OmniHand 3 Ultra‑T (Flagship)
Targeted at both research and industrial deployment, the Ultra‑T is positioned as the first industrial‑grade rope‑driven dexterous hand. It boasts five "super" attributes: ultra‑flexibility, ultra‑human likeness, ultra‑strength, ultra‑reliability, and ultra‑perception.
Flexibility: 22+3 DOF bionic configuration with a thumb offering four active DOF and a palm with one active DOF; achieves a perfect score on the Kapandji test.
Speed: 0.3 s open‑close cycle, enabling both fine manipulation and line‑speed operation.
Weight: Hand mass under 500 g (magnesium alloy frame, titanium‑reinforced stress points), the lightest 22+3 DOF solution globally.
Range of Motion: Wrist curvature 55° front‑back and 40° left‑right, surpassing the industry typical <30°.

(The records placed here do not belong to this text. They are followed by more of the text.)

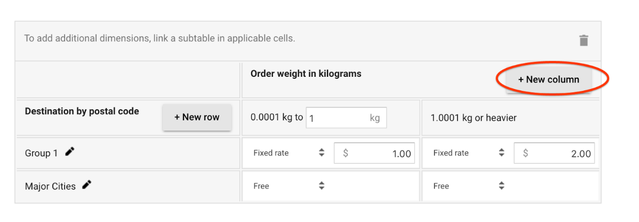Click the subtable hint text at top
This screenshot has height=222, width=639.
click(x=160, y=38)
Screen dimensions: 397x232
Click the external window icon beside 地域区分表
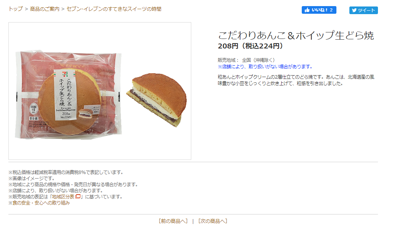click(78, 197)
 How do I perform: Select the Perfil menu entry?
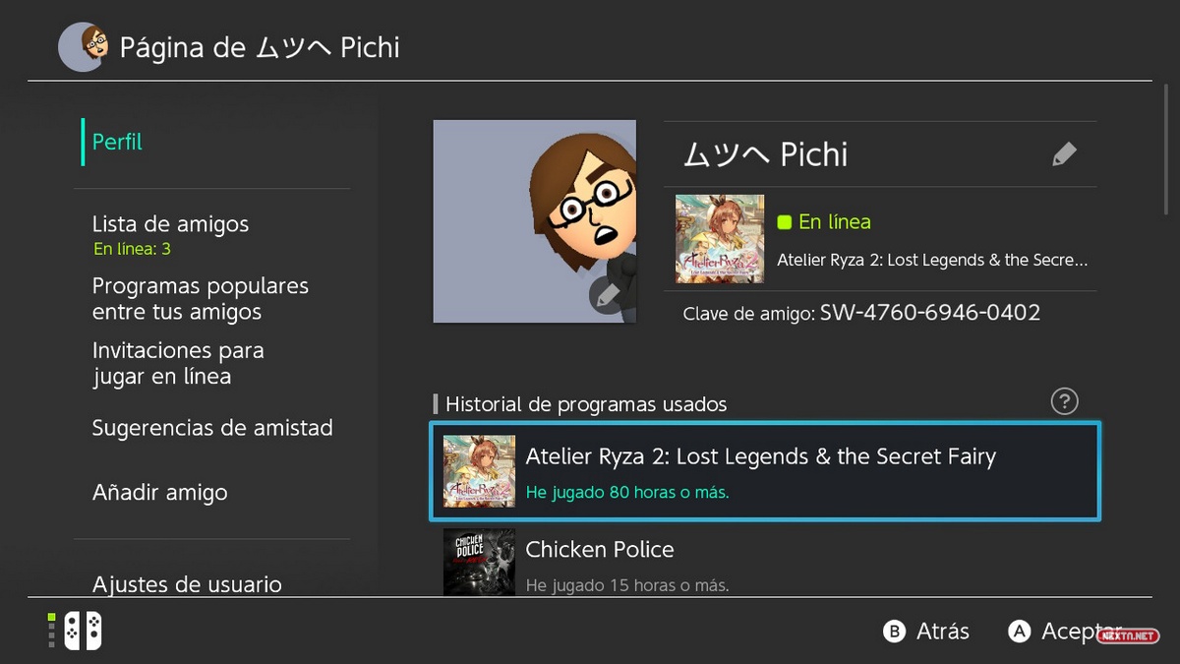pyautogui.click(x=117, y=142)
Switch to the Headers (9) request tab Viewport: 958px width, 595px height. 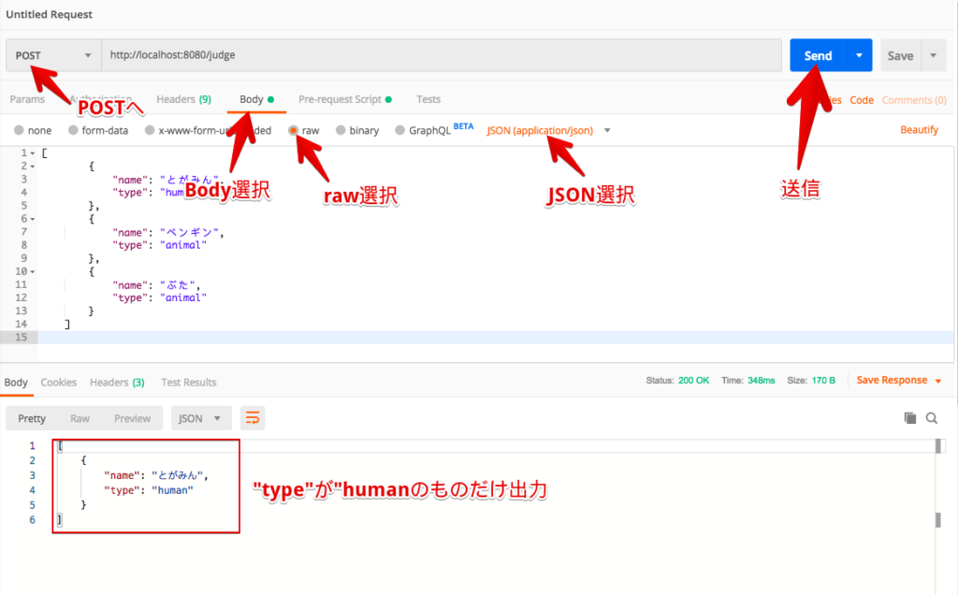(184, 99)
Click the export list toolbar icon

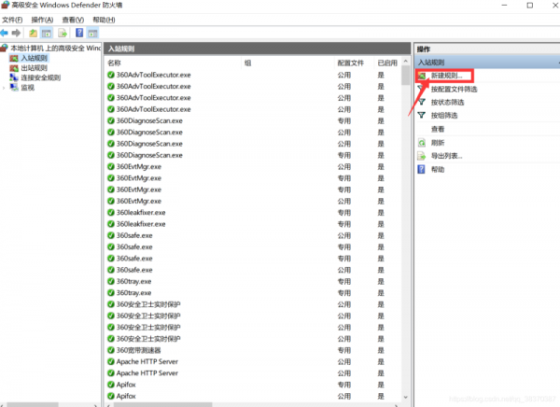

Strength: In‑house planetary‑roller‑screw micro‑actuator delivering 300 N rated output, 10:1 load‑to‑self‑weight ratio; tendon break strength 1000 N.
Reliability: Quick‑release tendon mechanism reduces replacement time to <10 min, supporting 7×24 h continuous operation.
Perception: Integrated vision‑touch sensor suite with an internal palm camera provides full‑hand 3‑D tactile perception, eliminating visual occlusion during grasp.
The hand combines rope‑drive with selective direct‑drive joints, improving finger side‑swing torque, control accuracy, and long‑term maintainability while preserving lightweight advantages.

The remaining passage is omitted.